Бах улыбается. И ему, и Эду предстоит еще не раз пересмотреть свои взгляды на окружающий мир и подправить их в соответствии с опытом каждого нового этапа жизни. Бах задержится в истории нашего юноши куда дольше других персонажей, потому имеет смысл остановиться на некоторое время на «армянине с большими ступнями», как называл его Ирочкин папа, милейший интеллектуал — владелец небольшой фетишистской коллекции стелек, выкраденных из женской обуви. Однако до этого следует сообщить читателю хотя бы самые элементарные сведения об отношении нашего главного героя юноши-поэта к власть имущим.

38

Есть множество людей, которых закон неизменно отталкивает. При ситуации 50 % на 50 % они всегда предпочтут нелегальное решение проблемы легальному. Таков и наш поэт.
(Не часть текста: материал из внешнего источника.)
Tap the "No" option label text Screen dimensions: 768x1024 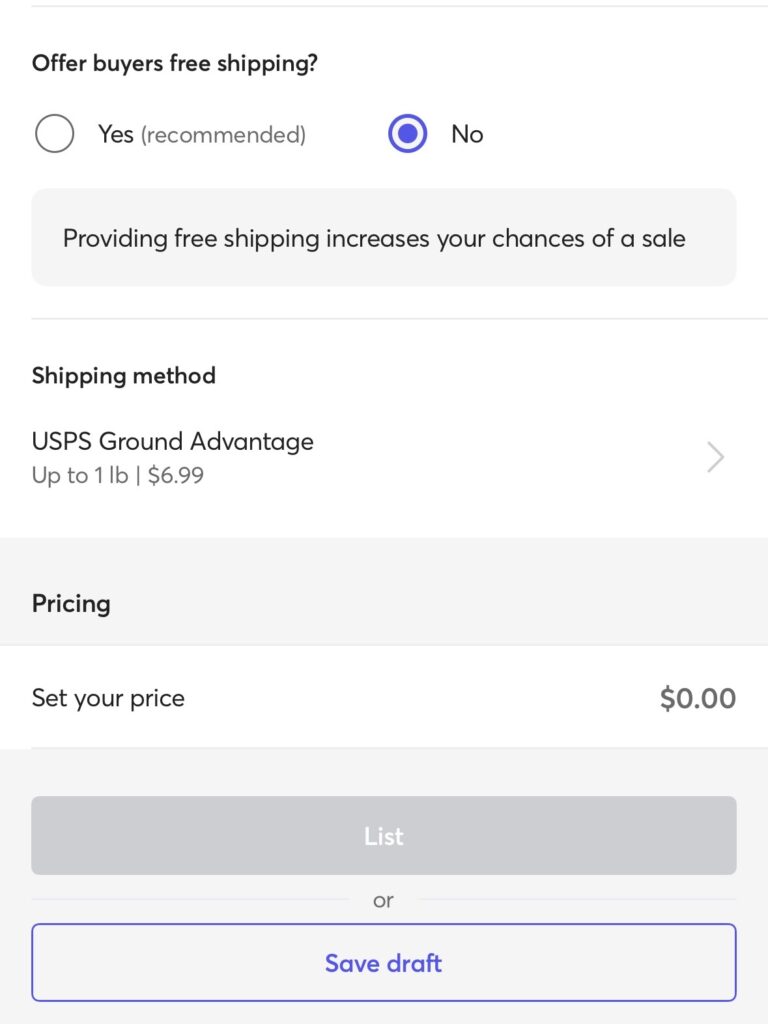point(467,134)
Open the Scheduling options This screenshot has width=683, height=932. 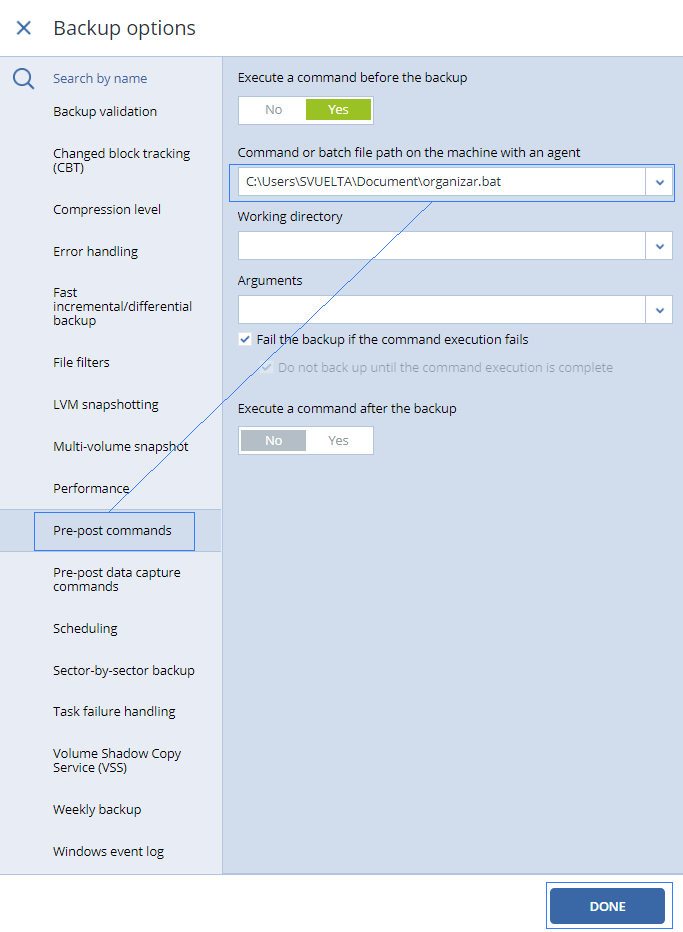click(85, 629)
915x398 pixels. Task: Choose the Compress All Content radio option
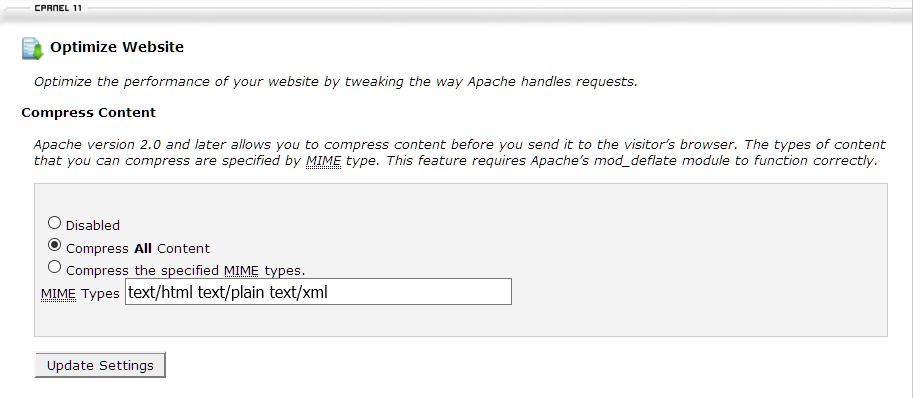tap(54, 245)
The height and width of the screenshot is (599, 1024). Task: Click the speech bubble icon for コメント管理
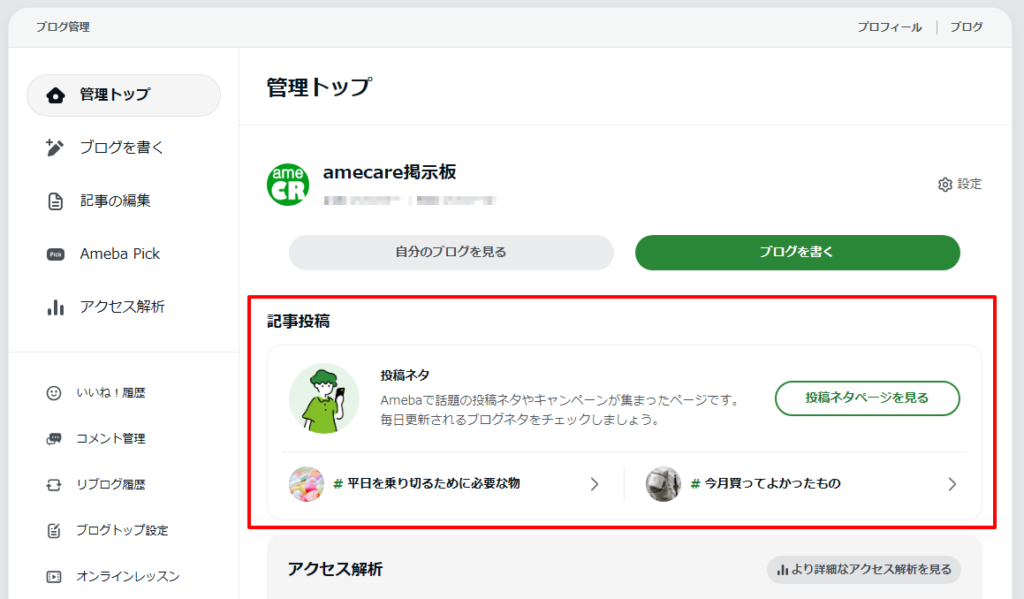click(x=54, y=439)
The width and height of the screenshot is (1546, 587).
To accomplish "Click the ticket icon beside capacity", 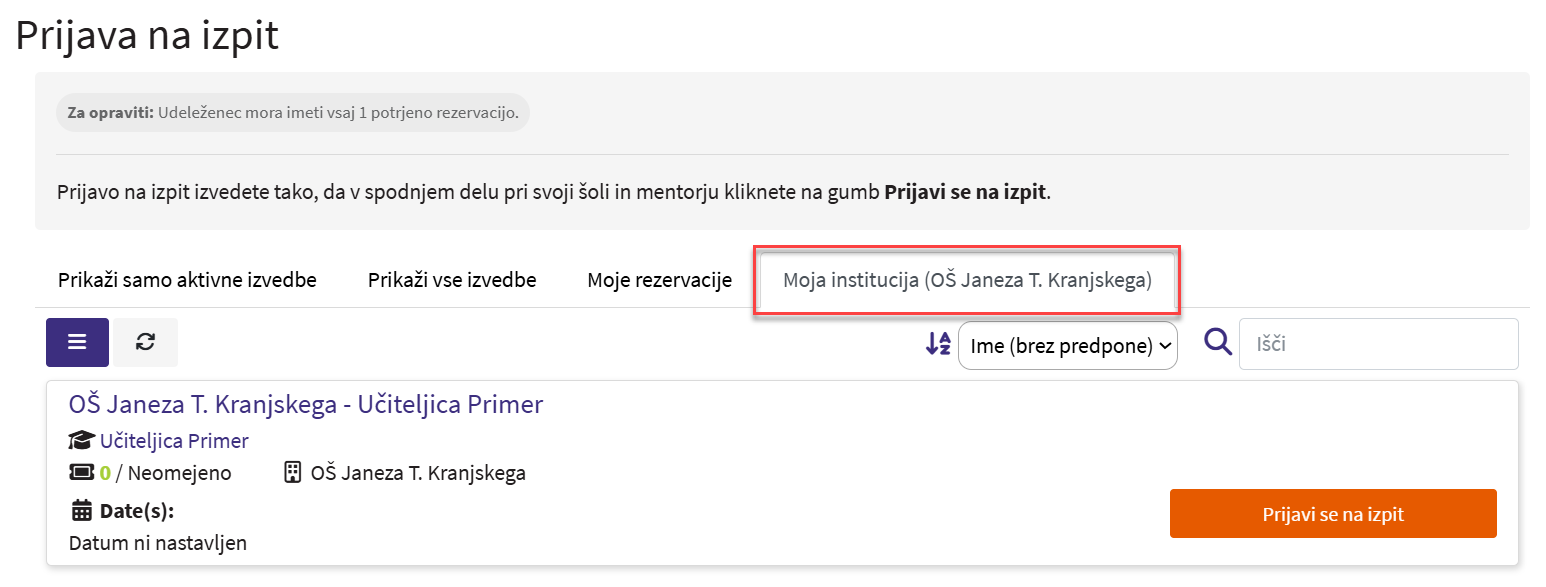I will click(81, 473).
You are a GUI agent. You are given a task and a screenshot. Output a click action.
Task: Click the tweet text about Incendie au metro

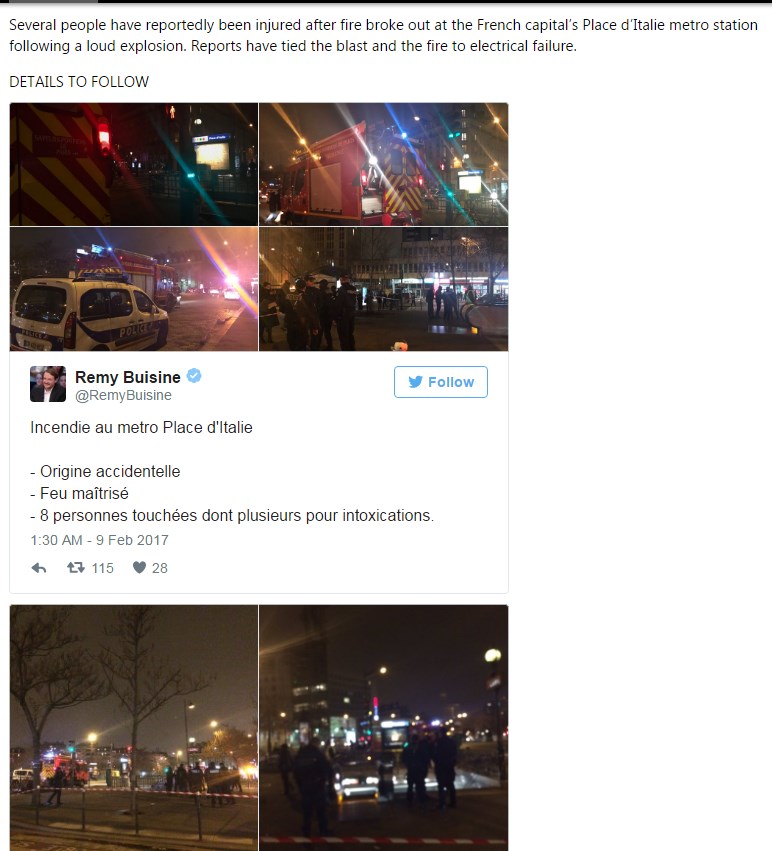141,428
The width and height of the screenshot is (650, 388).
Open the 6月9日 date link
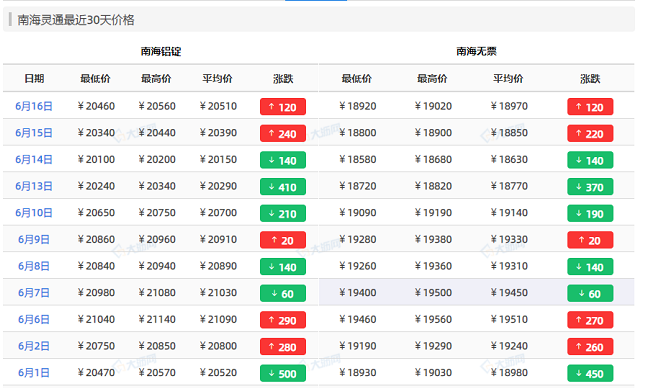[x=34, y=239]
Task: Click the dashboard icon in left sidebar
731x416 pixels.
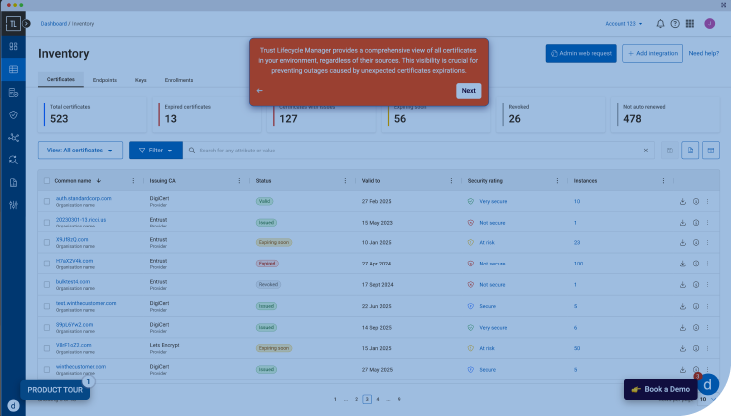Action: tap(13, 46)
Еще мальчиком он инстинктивно не любил представителей власти. Сейчас уже трудно выяснить, чего было больше в отталкивании Савенко от власть предержащих: смущения или боязни. Как бы там ни было, как мучительные ему вспоминаются часы, проведенные им в официальных учреждениях. И мучительными же были для него столкновения со всеми представителями власти, будь они заведующими отделов кадров или начальниками цехов, где он работал, бригадирами, которые им руководили, начальниками милиции, к которым его приводили несколько раз в жизни, и им подобными важными личностями. Разговаривая с «начальниками», Савенко-Лимонов, юноша, в общем развитой, начитанный, — потел, кашлял, глотал слюну, не знал, куда девать руки, отвечал на вопросы невпопад. Отделы кадров предприятий, куда он намеревался (но очень не хотел) поступить работать, пугали его, как, может быть, первых непритворных христиан пугал воображаемый ими Ад… Обдавал вонью неопорожненных пепельниц, вонью человеческих тел и одежды, гадкими стенами, несвежей мебелью. Кулуары Ада были начинены груболицыми и мясомассыми посетителями и грубыми же нанимателями. И с каким же счастьем не принятый на работу юноша выбегал из пещеры очередного отдела кадров в свободу улицы, в желтый летний зной или под мягкий пушистый снег, валящий с неба, и брел, стараясь не пользоваться городским транспортом, дабы насладиться не устроенной на работу природой и отдалить свидание с родителями, ожидающими, чтобы сын наконец стал «как все» — т. е. нашел себе место, к которому он будет затем прикован всю жизнь.